Report only the number of lines in the following entries where the word "will" occurs.
++++ SUPPLIED RECORDS
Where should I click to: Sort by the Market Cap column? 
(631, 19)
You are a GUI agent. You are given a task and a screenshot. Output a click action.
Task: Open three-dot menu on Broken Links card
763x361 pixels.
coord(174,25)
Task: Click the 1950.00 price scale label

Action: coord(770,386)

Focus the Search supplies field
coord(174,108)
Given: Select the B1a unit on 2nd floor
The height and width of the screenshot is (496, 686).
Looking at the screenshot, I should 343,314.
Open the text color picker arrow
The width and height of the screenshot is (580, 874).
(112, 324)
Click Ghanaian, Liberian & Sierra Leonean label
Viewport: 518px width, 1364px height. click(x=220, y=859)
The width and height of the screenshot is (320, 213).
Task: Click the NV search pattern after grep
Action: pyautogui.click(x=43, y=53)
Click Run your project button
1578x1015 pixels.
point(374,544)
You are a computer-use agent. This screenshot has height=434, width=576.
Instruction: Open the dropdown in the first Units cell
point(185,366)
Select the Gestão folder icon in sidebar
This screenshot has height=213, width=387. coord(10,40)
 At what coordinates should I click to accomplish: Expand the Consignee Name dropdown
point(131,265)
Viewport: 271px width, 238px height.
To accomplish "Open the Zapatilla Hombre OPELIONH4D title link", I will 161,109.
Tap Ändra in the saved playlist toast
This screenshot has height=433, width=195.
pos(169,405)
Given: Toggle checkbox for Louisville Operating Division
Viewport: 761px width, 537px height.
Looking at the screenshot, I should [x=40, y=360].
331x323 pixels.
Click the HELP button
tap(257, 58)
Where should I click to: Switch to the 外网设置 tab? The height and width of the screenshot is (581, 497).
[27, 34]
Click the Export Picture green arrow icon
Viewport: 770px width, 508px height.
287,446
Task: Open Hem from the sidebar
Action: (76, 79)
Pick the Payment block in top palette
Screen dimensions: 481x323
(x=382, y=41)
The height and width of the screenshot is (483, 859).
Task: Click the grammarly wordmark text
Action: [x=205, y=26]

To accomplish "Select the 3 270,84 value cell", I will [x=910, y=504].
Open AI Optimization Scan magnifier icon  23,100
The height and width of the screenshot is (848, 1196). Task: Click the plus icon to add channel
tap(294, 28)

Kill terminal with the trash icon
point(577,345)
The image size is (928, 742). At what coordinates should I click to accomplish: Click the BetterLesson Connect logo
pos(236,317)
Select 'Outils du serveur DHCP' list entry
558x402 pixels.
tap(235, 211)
++++++++
* SOLUTION TO THIS TASK
2